We asked Jeffrey Zigman, M.D., Ph.D., a Professor in the Division of Endocrinology, to explain his team’s findings.

Why is this research noteworthy?

Our research demonstrating that reducing levels of the hormone ghrelin alone can relatively markedly and rapidly increase pancreatic beta-cell mass is noteworthy because the findings are novel, the findings partially explain the changed physiology of islets in the setting of obesity, the findings contribute to our understanding of how ghrelin regulates blood glucose, and the findings have implications for treatment of type 1 and type 2 diabetes.

What are the top three takeaways from the research?

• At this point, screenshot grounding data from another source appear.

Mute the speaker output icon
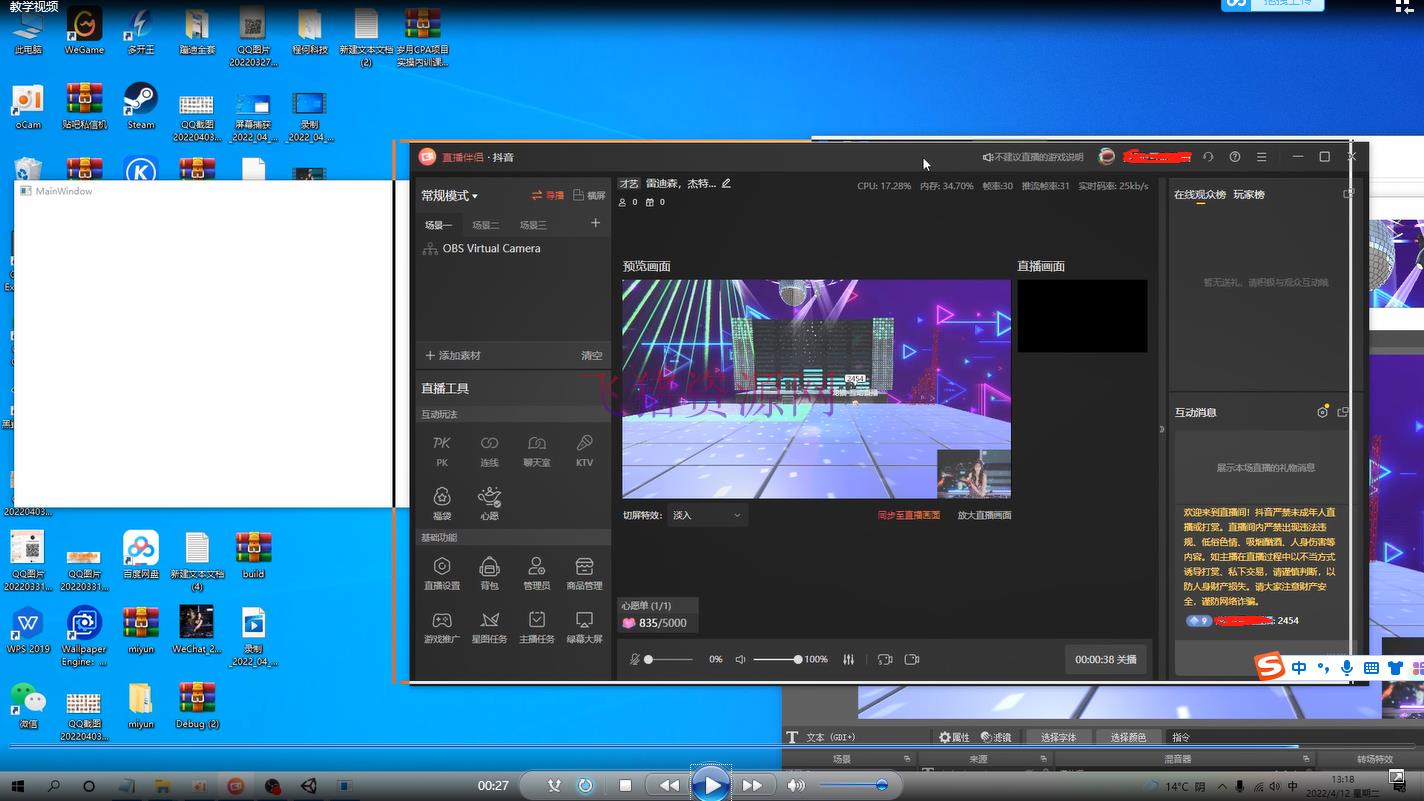Image resolution: width=1424 pixels, height=801 pixels. pyautogui.click(x=741, y=660)

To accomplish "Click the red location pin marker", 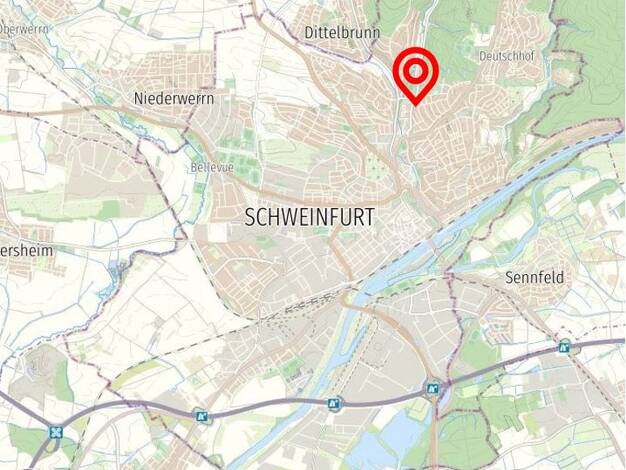I will (416, 76).
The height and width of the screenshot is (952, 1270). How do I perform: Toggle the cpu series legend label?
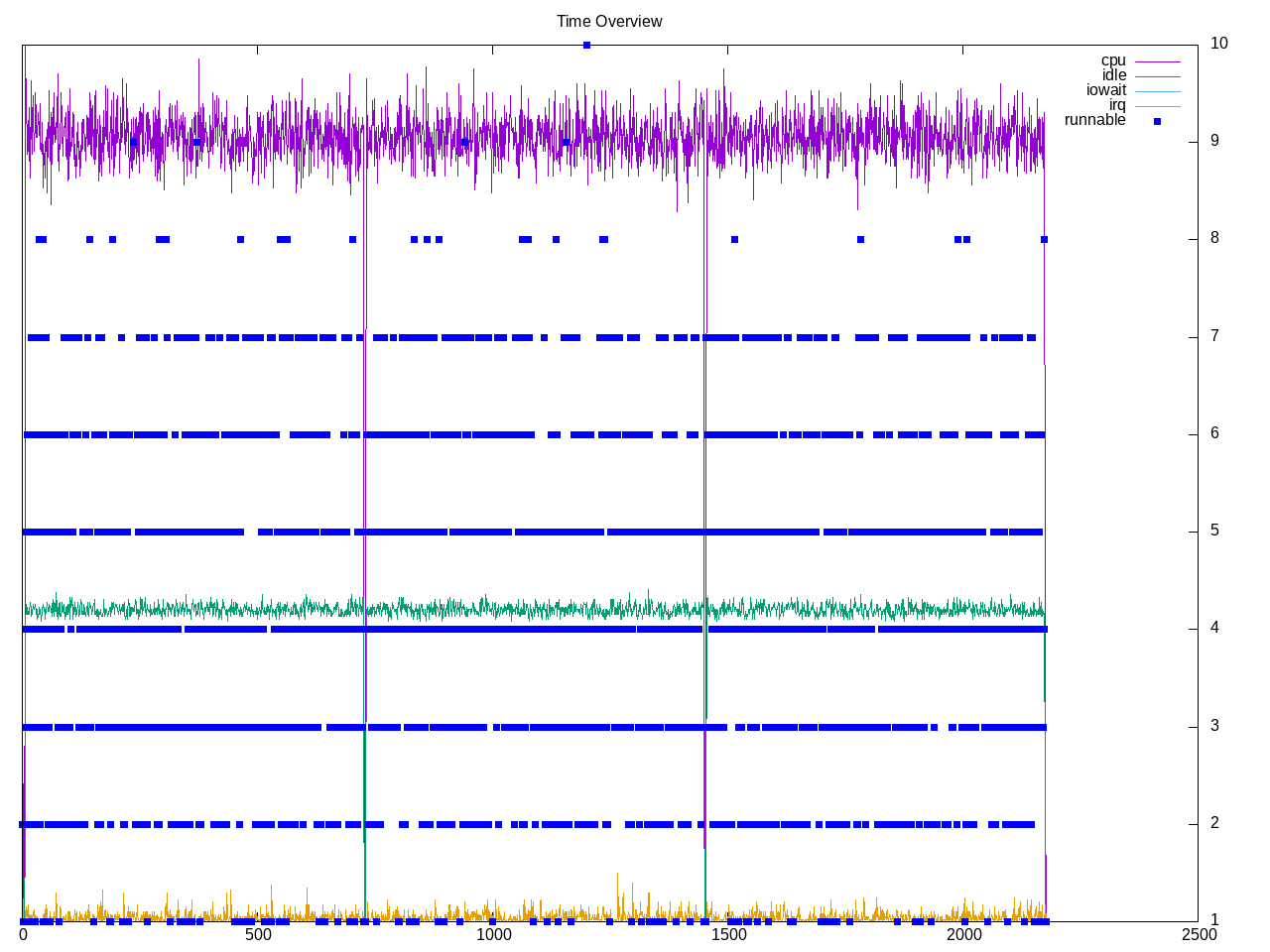pyautogui.click(x=1113, y=60)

  1. Reducing ghrelin – by gene knockout, conditional ghrelin-cell ablation, or high-fad diet feeding – is associated with increased mean pancreatic islet size, percentage of large islets, and β-cell mass.
  2. Higher β-cell numbers from decreased β-cell apoptosis contributes to the increased β-cell mass.
  3. A negative correlation between islet size and plasma ghrelin in high fat diet-fed plus chow-fed wildtype mice together with even higher islet size in high fat diet-fed ghrelin-knockout mice than in high fat diet-fed wildtype mice suggest reduced ghrelin contributes to, but is not solely responsible for diet-induced obesity-associated islet enlargement.

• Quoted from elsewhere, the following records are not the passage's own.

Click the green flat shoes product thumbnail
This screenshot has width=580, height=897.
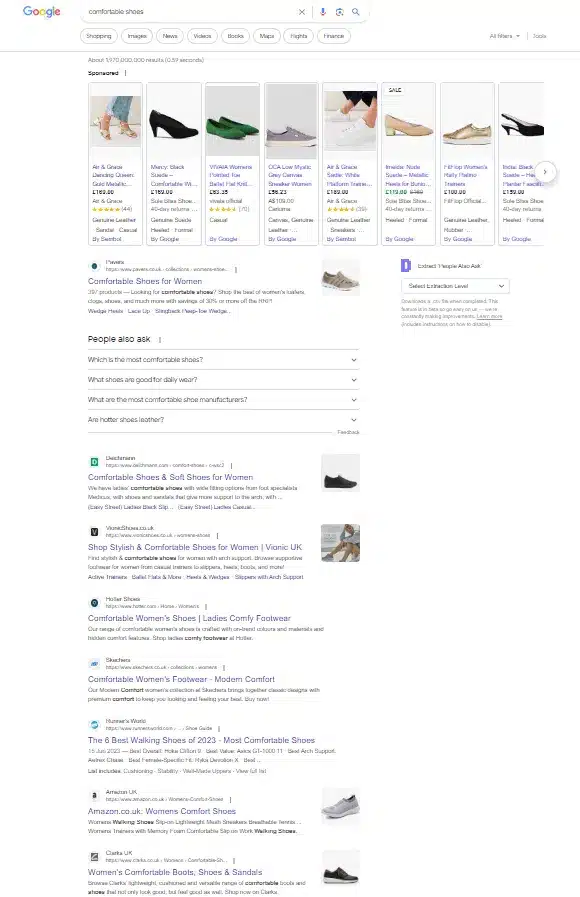(x=232, y=121)
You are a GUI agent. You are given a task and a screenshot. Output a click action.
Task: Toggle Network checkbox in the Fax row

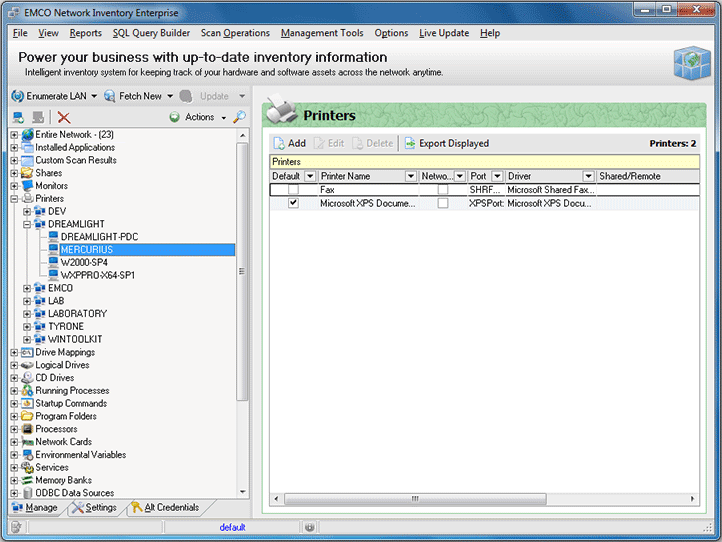tap(442, 189)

Does this build on previous findings from you or your lab, or other researchers at UTSW?

Yes – Previous work in the Brown/Goldstein lab has highlighted the essential role of ghrelin in preventing life-threatening drops in blood glucose in the setting of severe caloric restriction. Previous work in the Zigman lab has demonstrated key roles for different brain regions in ghrelin’s glucoregulatory actions. The Zigman lab has published papers that help clarify the pancreatic islet celltypes mediating ghrelin action.  Also, the Zigman lab has also previously demonstrated that ghrelin permits the normal counterregulatory response to insulin-induced hypoglycemia.

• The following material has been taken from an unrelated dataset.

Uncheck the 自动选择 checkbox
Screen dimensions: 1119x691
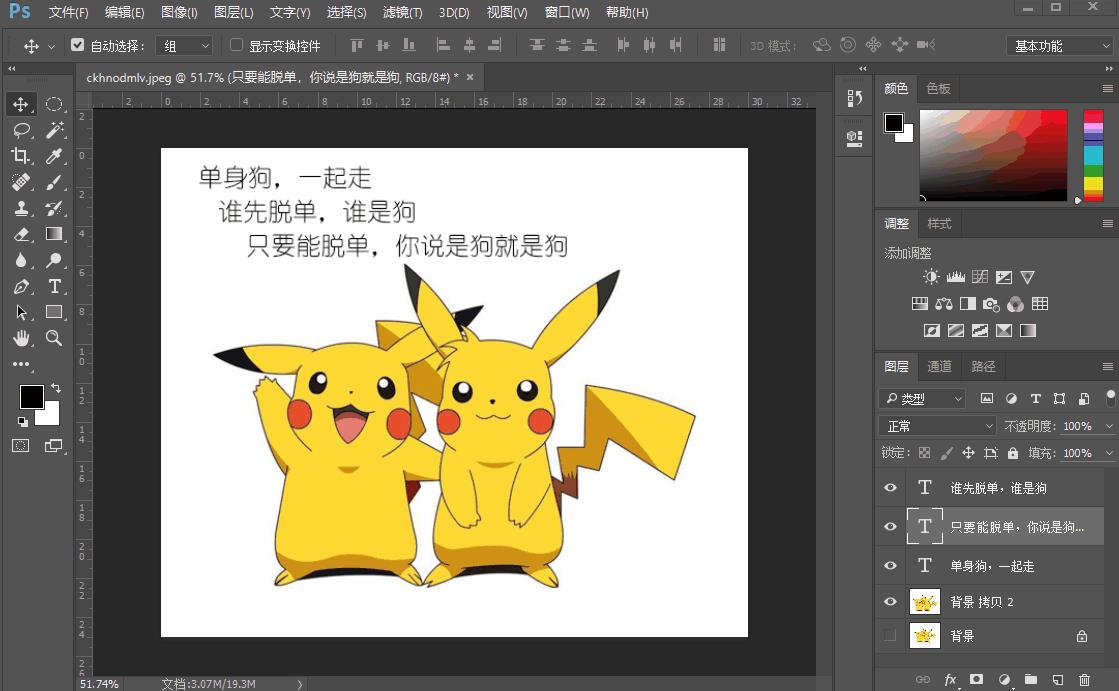point(78,45)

Are there any distinctive tools, technology, training, grants, development initiatives or state or federal funding such as NIH that we should mention?

This work was supported by the David and Teresa Disiere Foundation (to J.M.Z.), the Diana and Richard C. Strauss Professorship in Biomedical Research (to J.M.Z.), the Mr. and Mrs. Bruce G. Brookshire Professorship in Medicine (to J.M.Z.), the Kent and Jodi Foster Distinguished Chair in Endocrinology, in Honor of Daniel Foster, M.D. (to J.M.Z.), the American Diabetes Association (a Pathway to Stop Diabetes Initiator Award 1-18-INI-14 to J.N.C.) and the National Institutes of Health (R01DK103884 and R01DK119341 to J.M.Z., R01HL153916 to J.N.C., and P30DK127984).

How does this advance the field?

This research expands our understanding of how ghrelin’s actions to regulate blood glucose, which are thought to be essential in the setting of severe caloric restriction, are mediated. This research expands our understanding of how islet size and insulin levels are regulated in the setting of diet-induced obesity as a defensive strategy against insulin resistance. This research reveals clues regarding potential mechanisms by which reducing ghrelin increases islet size.  This research provides a platform for potential new treatments for type 1 and type 2 diabetes.

How does this tie into/advance toward clinical solutions for patients?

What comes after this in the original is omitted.